I. Background and Order to Show Cause

On January 17, 2014, the Union filed a motion for summary judgment and noticed the motion for hearing on February 26, 2014. ECF No. 57. On January 21, 2014, TPMG filed its motion for summary judgment, which was also noticed for hearing on February 26, 2014. ECF No. 64. Plaintiff failed to timely oppose the motions. Therefore, on February 20, 2014, plaintiff was ordered to show cause, in writing, by no later than March 12, 2014, why sanctions should not be imposed for his failure to file an opposition or statement of non-opposition. ECF No. 71. The February 20, 2014 order also continued the hearing on defendants' motions for summary judgment to April 9, 2014, and directed plaintiff to file an opposition or statement of non-opposition to the motions by March 26, 2014. Id.

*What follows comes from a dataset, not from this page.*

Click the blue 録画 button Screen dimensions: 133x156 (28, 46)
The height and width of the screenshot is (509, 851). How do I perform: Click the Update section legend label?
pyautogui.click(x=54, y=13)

On March 7, 2014, plaintiff filed a response to the February 20 order to show cause. ECF No. 72. In his response, plaintiff explains that his failure to timely oppose the motions for summary judgment was due his inexperience and lack of understanding of the procedural process. On March 25, 2014, plaintiff filed oppositions to both motions as required by the February 20 order. ECF Nos. 73, 74. Given plaintiff's pro se status and compliance with the February 20 order, the order to show cause is discharged and no sanctions are imposed.

II. Relevant Facts

In October 2006, plaintiff was hired by TPMG to work as an optometrist. Declaration of David Anderson ("Anderson Decl."), Ex. K ("Magallanez Dep.") 16:2-4. During his employment with TPMG, plaintiff was a member of the Union. Magallanez Dep. 18:9-11. Plaintiff's employment relationship with TPMG was governed by a Collective Bargaining Agreement ("CBA") between Kaiser and the Union. Declaration of Lori Landsman ("Landsman Decl.") ¶ 2. The CBA contains a mandatory labor dispute resolution process for any dispute arising from the CBA, which includes arbitration. Id. at Ex. A, 26-27. The CBA also provides that TPMG employees can be terminated for just cause. Id. at Ex. A, 9.

In December 2010, senior staff assistant for Kaiser Permanente Central Valley Area ("CVA") Compliance Department, Lenda Fagundes, informed plaintiff's manager, Lori Landsman, that a system activity report detected that plaintiff had accessed his son's electronic medical records. Landsman Decl. ¶ 7. There appeared to be no business need for accessing these medical records. Id. A follow-up investigation revealed that plaintiff had looked at the electronic medical records of his wife and two sons at least 30 times throughout 2010. The records included appointment details, charts, medications prescribed, laboratory tests and results, as well as medical progress notes. Id.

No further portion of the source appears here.